The Ghosts Among Us
By Fred Mittag
“The King of the Courtroom”
Essie Briggs, my high school government teacher, provided us a field trip to the Harris County District Courts in 1956. I saw Percy Foreman in action. People used to say, “If you’re in trouble, get a lawyer. If you’re guilty, get Percy Foreman.” What I remember from seeing him in a courtroom was his size and his voice. He was 6’5” and somebody described his voice as that of Zeus, coming down from Mt. Olympus. Lawyers are taught to dress in conservative pinstripes. Not Foreman. He often wore a bowtie and flashy sport coat. He made himself the center of the show for strategic reasons, to divert attention from his client.
His client on our school fieldtrip was a pretty blonde barmaid who had shot somebody dead. The case was in the jury selection process, called voir dire. Texas allows both prosecution and defense six peremptory challenges, the rejection of a juror without cause. Any additional challenges must be based on cause, which pretty much can only be bias.
Foreman had an instinct about whether jurors would be favorable to his case, and discharged the ones who might decide against him. The pretty defendant we saw on our field trip sat in a sexy dress with her legs nicely crossed. Foreman was an expert at leading people to say biased things and thereby disqualify themselves. Foreman partly won his cases before they were even tried, by having the best possible jury for his client.
Percy attended court a lot as a kid in East Texas. His father was the sheriff, and Percy always took the front seat. He said, “Big trials of train robbers and murderers were the primary form of drama then. That and revival meetings.” As a boy, Foreman once preached to an old cat and her six kittens, and said he converted them to Christ. He was good at oratory and it was his mother who advised he had an aptitude for law practice.

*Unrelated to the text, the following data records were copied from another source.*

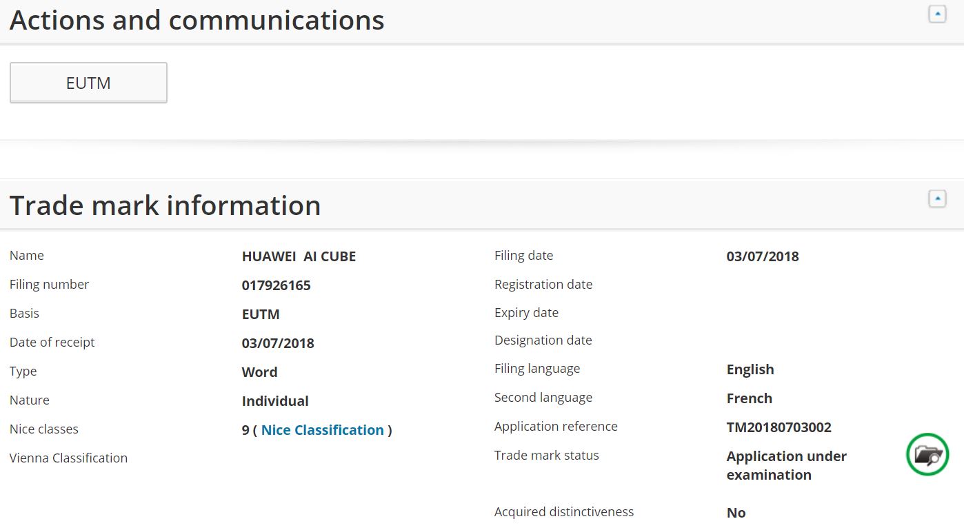The width and height of the screenshot is (964, 530).
Task: Click the Individual nature value
Action: [x=275, y=401]
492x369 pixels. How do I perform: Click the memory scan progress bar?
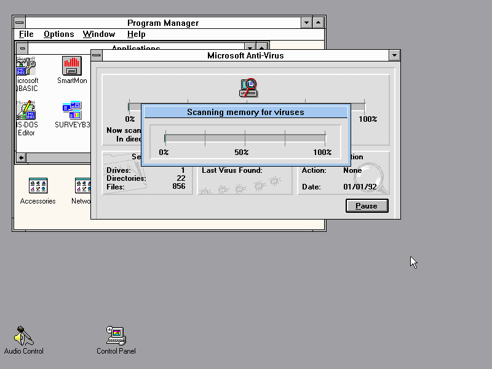coord(245,139)
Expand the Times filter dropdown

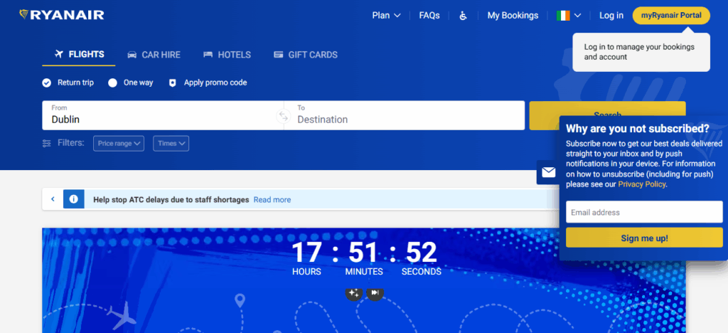point(171,143)
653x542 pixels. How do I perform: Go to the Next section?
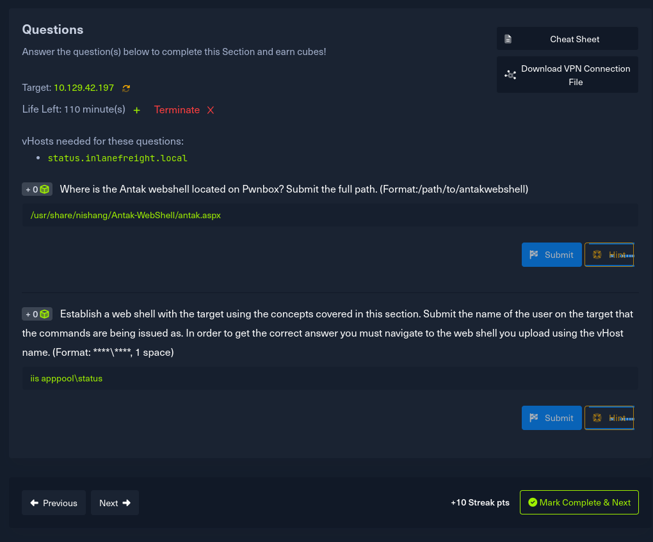[x=115, y=503]
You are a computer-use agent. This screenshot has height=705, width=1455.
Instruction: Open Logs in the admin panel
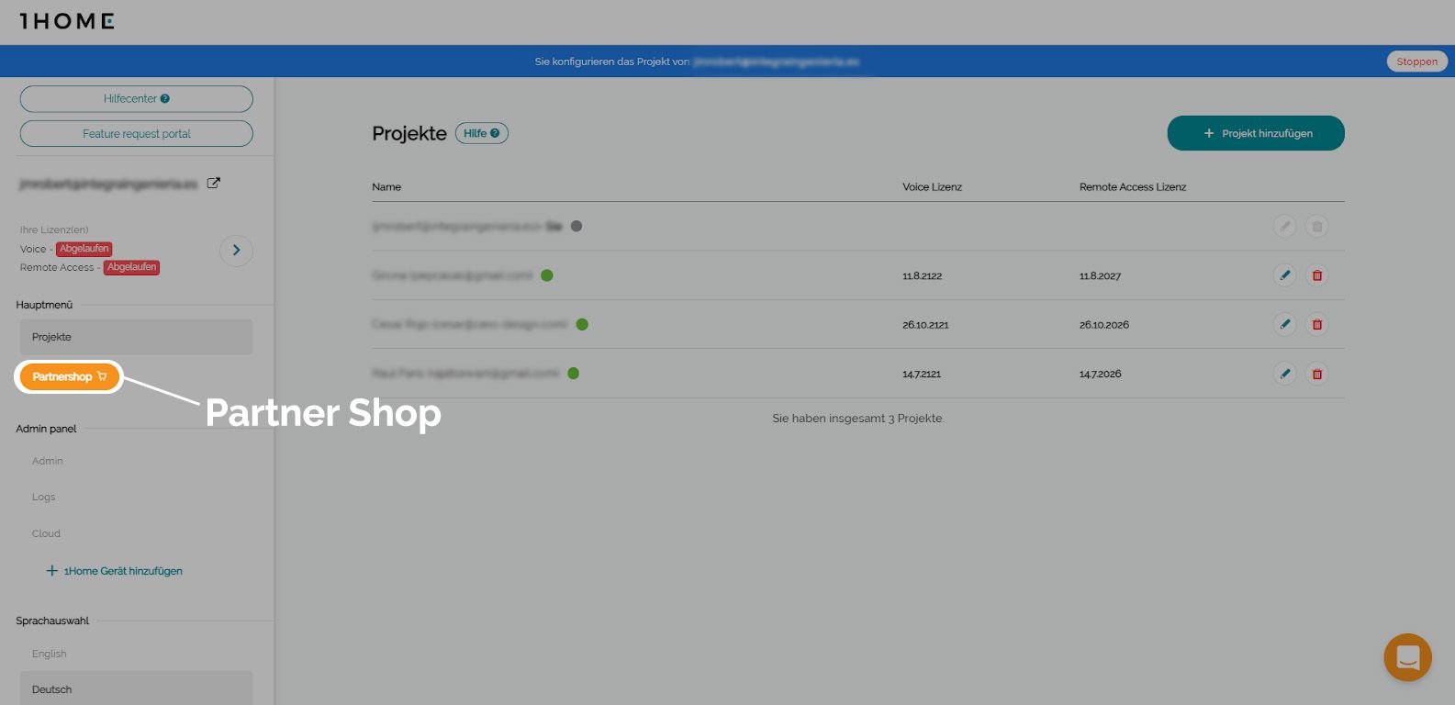point(44,497)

Foreman’s fees were high, but he would accept anything in payment. He had a huge warehouse of antiques, jewelry, and forty cars. He was the largest private landowner in Harris County.
Foreman briefly represented Jack Ruby in the Lee Harvey Oswald killing. But he dropped the case one week later, claiming Ruby’s family was trying to dictate to him. Foreman represented James Earl Ray in the killing of Dr. Martin Luther King Jr.
He once defended a woman for murdering her husband and made her the abused victim. He littered his table with whips, similar to ones her husband had owned, and Foreman dramatically cracked a whip in court, giving the jury a jolt. The jury acquitted her. Foreman had dramatic talent and used it to make his arguments to juries, bellowing, whispering, sobbing, and whatever it took to win a case. In the 1952 trial of an alleged gangland killer, Foreman argued that the defendant’s confession had been beaten out of him by Harris County Sheriff Buster Kern and Texas Ranger Johnny Klevenhagen, and was witnessed by a deputy named Kain.
In his closing argument, Foreman pointed to Kern and Klevenhagen, who sat in the front row of the courtroom, and shouted, “Kern, Klevenhagen, and Kain! KKK! They Ku-Kluxed this defendant! They tortured him to make him confess! Who among you can say you, too, would not have confessed to this killing—innocent though you be—if these pistol-packing, blackjack-wearing, handcuff-carrying, booted and spurred officers of the so-called law had predetermined you guilty and decided you were going to confess?”
As soon as the jury acquitted the defendant, the sheriff and the ranger vaulted over the railing and assaulted Foreman, who was already using a crutch because of a sprained knee. When released from the hospital, the bruised Foreman grinned and said to the press, “I harbor no malice toward these poor, misguided minions of the law.”
Foreman took three or four bright young lawyers into his firm and became their mentor. Today they are rated as among the top lawyers in the country. And they still always ask themselves, “What would Percy do?”
In 1987, Percy Foreman, at 86, received an award for World’s Best Lawyer. Suddenly, standing onstage with a beautiful plaque in his hands, he seemed not to know where he was. The auditorium was packed with young lawyers and a despairing murmur arose among them. At last, slowly, Percy Foreman said, “You know, I feel like the cowboy on the corner with a saddle in his hands. I can’t remember whether I lost my horse or found a saddle.” Before long, his heart failed. He ended up in intensive care in Methodist Hospital in Houston and died a few days later.
The Harris County Courthouse closed down that morning, an unprecedented tribute to a legend.